Historical Introduction to Spectroscopy

Before looking in detail at how spectra are formed and what they can tell us about stars and other celestial objects it is worth briefly discussing the rise of spectroscopy in astronomy.

Isaac Newton showed that a glass prism could be used to split sunlight into a spectrum in 1666. Further studies by William Wollaston in 1802 revealed some black lines on the component colours of the solar spectrum. More detailed observations by Joseph von Fraunhofer resulted in 574 of these lines being mapped by 1815. These lines were named "Fraunhofer lines" in his honour. The image below shows a solar spectrum with Fraunhofer lines.

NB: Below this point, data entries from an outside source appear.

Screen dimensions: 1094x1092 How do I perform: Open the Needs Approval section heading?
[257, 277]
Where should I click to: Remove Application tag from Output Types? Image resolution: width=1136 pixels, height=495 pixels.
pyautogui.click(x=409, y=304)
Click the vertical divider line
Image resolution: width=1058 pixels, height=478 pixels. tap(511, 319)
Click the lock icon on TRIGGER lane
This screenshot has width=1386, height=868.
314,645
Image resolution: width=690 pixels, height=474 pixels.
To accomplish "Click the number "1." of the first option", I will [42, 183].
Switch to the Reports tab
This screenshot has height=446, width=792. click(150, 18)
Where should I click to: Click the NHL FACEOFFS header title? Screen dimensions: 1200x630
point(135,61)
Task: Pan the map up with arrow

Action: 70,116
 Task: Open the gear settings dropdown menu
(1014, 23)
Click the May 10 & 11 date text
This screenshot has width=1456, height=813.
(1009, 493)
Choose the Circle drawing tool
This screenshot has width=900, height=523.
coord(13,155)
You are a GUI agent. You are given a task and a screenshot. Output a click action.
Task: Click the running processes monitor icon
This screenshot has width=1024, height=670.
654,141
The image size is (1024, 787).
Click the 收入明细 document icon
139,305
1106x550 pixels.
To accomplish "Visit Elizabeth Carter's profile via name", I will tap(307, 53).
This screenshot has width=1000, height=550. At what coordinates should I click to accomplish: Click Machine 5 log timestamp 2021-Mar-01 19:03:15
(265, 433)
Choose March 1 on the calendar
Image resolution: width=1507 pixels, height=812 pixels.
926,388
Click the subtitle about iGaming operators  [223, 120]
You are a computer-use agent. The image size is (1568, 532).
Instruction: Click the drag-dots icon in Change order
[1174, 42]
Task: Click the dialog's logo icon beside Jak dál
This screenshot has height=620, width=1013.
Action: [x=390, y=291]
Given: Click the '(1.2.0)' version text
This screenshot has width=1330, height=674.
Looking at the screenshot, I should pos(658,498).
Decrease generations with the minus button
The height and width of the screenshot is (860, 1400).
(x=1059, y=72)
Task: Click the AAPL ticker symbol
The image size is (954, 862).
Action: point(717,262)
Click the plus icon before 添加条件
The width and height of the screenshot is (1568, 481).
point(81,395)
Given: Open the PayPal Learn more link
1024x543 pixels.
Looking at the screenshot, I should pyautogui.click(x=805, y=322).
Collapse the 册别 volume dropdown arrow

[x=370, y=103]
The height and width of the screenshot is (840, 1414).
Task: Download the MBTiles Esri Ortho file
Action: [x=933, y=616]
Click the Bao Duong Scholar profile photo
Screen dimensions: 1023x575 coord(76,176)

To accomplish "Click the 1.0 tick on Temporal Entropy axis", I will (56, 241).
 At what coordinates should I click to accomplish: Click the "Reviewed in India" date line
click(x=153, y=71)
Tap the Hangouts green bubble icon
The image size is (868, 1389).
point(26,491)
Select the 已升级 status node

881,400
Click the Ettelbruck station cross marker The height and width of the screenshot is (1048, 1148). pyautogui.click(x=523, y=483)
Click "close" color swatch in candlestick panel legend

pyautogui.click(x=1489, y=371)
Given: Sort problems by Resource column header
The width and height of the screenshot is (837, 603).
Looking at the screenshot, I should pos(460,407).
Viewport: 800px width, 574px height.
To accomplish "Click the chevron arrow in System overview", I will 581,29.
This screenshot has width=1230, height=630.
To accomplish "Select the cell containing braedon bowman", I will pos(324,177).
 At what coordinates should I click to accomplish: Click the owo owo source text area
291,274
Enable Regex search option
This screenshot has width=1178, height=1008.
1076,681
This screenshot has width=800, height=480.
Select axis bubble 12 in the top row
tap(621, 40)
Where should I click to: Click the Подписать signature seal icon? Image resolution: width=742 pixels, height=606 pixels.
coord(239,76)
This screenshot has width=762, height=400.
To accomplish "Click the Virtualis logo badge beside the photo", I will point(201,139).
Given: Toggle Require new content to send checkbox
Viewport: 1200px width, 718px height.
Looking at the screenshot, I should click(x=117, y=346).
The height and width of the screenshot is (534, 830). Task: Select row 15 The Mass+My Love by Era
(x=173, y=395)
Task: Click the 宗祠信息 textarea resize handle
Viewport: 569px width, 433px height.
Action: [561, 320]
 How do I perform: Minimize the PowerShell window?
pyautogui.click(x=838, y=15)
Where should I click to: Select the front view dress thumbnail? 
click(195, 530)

solar spectrum with Fraunhofer lines
Credit: ©Delbouille et al. 1972, 1981 and Paris Observatory BASS2000
Sun's Spectrum showing Fraunhofer lines

Two key questions arise from studying these lines - what do they represent and how are they formed? The solutions to these questions were to take some time. Leon Focault matched the lines produced by a sodium lamp with some of the dark lines in a solar spectrum in 1849. In 1857 Gustav Kirchoff and Robert Bunsen identified sodium in a solar spectrum. They found that a luminous solid or highly compressed hot gas could produce a continuous spectrum whilst a diffuse hot gas produced a spectrum with narrow bright lines on a black background.

As spectroscopes were coupled to telescopes additional chemicals were identified in the spectra of stars and nebulae. Sir Norman Lockyer and Jules Janssen independently discovered the element helium in solar spectra before it was isolated in a laboratory on Earth in 1895. The use of spectroscopy, coupled with the spread of photography for astronomical purposes gave rise to the science of astrophysics from astronomy in the second half of the nineteenth century.

Three general types of spectra were now known, a continuous spectrum, showing all the component colours of the rainbow, and two types of line spectra, the first, dark-line spectra like the solar spectrum and those from stars and the second, bright-line spectra as emitted from gas discharge tubes and some nebulae. The Swiss school teacher, Johann Balmer in 1885 developed an empirical formula that determined the wavelengths of the four visible lines in hydrogen's spectrum. Five years later the Swedish physicist, Johannes Rydberg expanded Balmer's formula to apply to some other elements. The Danish physicist, Niels Bohr, finally provided an explanation as to how spectral lines formed in the 1920s. His work relied on quantum physics and the concept of energy shells or orbits for electrons.